Verizon's decision to use Long Term Evolution for its fourth-generation wireless will have a long-term effect on the US cellular industry. Also, Dell has traded spaces and finds itself struggling to grow sales, according to an iSuppli report.
For the first time since the company's founding in 2000, Verizon Wireless will share the same base network technology as its largest rival AT&T, the carrier has revealed on Thursday while confirming future plans for its service.

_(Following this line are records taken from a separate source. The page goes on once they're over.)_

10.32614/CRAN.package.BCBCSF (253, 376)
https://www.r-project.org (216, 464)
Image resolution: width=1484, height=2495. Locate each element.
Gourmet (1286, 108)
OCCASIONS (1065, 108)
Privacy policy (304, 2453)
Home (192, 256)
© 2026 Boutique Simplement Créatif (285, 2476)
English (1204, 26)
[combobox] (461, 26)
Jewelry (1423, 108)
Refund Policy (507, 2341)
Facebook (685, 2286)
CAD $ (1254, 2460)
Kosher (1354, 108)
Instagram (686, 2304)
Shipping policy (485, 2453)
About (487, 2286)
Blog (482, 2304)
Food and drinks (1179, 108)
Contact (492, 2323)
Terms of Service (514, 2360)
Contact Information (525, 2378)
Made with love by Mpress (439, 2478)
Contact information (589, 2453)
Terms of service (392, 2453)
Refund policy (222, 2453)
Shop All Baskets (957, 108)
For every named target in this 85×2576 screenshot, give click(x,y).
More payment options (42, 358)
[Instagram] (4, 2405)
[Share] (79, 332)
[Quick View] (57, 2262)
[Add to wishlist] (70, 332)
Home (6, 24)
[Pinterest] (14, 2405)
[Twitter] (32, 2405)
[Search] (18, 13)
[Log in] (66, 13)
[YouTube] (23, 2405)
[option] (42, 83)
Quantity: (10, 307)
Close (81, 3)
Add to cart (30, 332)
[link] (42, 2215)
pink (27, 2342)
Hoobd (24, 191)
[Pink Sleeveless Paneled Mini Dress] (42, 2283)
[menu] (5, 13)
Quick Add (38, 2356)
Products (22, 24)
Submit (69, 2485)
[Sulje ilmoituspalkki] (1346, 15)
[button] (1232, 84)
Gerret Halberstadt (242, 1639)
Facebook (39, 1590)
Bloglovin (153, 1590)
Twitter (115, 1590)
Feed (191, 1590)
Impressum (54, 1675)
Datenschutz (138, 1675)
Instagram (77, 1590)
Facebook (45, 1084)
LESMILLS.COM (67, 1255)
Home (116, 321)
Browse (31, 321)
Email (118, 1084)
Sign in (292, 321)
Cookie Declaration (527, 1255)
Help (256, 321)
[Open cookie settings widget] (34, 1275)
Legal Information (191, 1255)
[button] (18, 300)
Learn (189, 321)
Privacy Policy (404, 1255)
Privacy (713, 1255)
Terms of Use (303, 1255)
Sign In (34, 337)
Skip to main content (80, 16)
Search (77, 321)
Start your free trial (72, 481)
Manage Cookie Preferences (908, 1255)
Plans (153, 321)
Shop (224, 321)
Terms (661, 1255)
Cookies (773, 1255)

Known as LTE for short, Long Term Evolution will replace the 3G (third-generation) networks of both carriers and will deliver downloads as quick as 100 megabits per second while cutting back on latency and supporting more users for every cell tower, making it easier to deploy than 3G in the process. To date, Verizon has used the competing CDMA standard and its accompanying EVDO data access, which are incompatible with AT&T's GSM network
The similarity virtually ensures greater network compatibility between the companies' cellular services in the future. A subscriber to AT&T with an LTE phone could roam to Verizon's network or vice versa, while customers of either provider will have the choice of bringing their unlocked devices with them if they switch providers. Vodafone's eventual European network will also support the same format, Verizon says.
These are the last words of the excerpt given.